*** PASSAGE FOR REVIEW ***

It is five years since Micky Flanagan last toured and not a lot has happened to him during those years. As he joked to a packed arena, he mainly pretends to work in his office and watches Bargain Loving Brits. There was a pandemic too, he notes. Or as he puts in with typical Flanaganesque understatement, “we had a bit of aggravation”.
Anyone expecting a David Bowie-style reinvention might be disappointed by the tousle-haired Eastender’s new show If We Ever Needed It. He moans, for example, about the aches and angst of recently turning sixty, but he was having comparable comedic growing pains in his fifties.
Intimate bits of his body are be becoming leathery but his wit is as silky smooth as ever, even when the targets are low-hanging fruit. Big laughs are prompted by a veritable bunch of gripes, from fellow sunbathers on the beach who are more irritating than sand in your sausage rolls to society’s obsession with new teeth and cartoon eyebrows.
As in previous shows Flanagan has plenty to say about the uneasy truce he has with his wife over everything from division of household chores to communicating with each other in their unashamedly big house. A beautifully-observed running gag about the varying volumes of “caller” and “callee” is the closest thing here to his legendary Out Out routine.
Politics is largely skimmed over, although he does deliver arguably the world’s worst Boris Johnson impression. Worst in a good way, that is, so grotesquely exaggerated it is more like a living Hogarth engraving than an audition for Dead Ringers.

*** End of PASSAGE FOR REVIEW ***
*** DATA BLOCK ***

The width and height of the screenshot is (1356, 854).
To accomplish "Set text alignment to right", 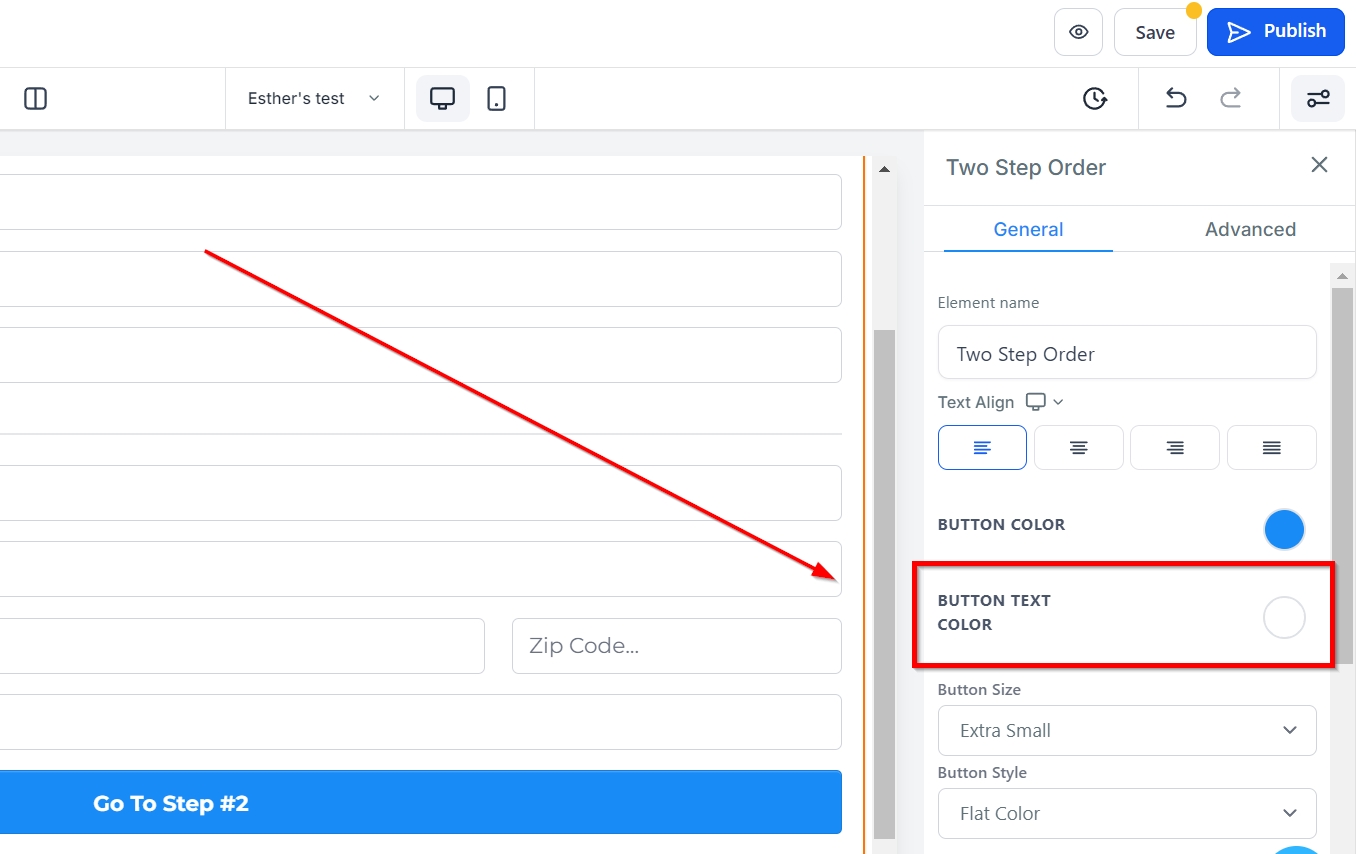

*** End of DATA BLOCK ***

Continue the review of Micky Flanagan's new show above, picking up after its last paragraph.

*WRITTEN ANSWER*.
Cancel culture and gender politics are mentioned, but unlike certain stand-ups of his age he is not noisily anti-woke and stops well short of spouting the overused mantra of “you can’t saying anything any more”. Instead he uses the idea of being triggered to recall a memorable changing room encounter at his Bethnal Green comprehensive school.
As ever, Flanagan is happy to be the fall guy throughout, very much playing the blokey male stereotype who prefers shirking to working. At one point he reveals that he recently went to a musical to placate his wife – “torture!” – and wonders if there could be a market for a musical about The Krays.
He might be a little traditional at times, but Flanagan is a fantastic stand-up with an ear for a relatable yarn. Despite being under the weather he landed his punchlines with laser-guided precision, grinning and swaggering around the stage. When it comes to filling vast arenas with smiles he is out there on his own. Or maybe that should be out out there on his own.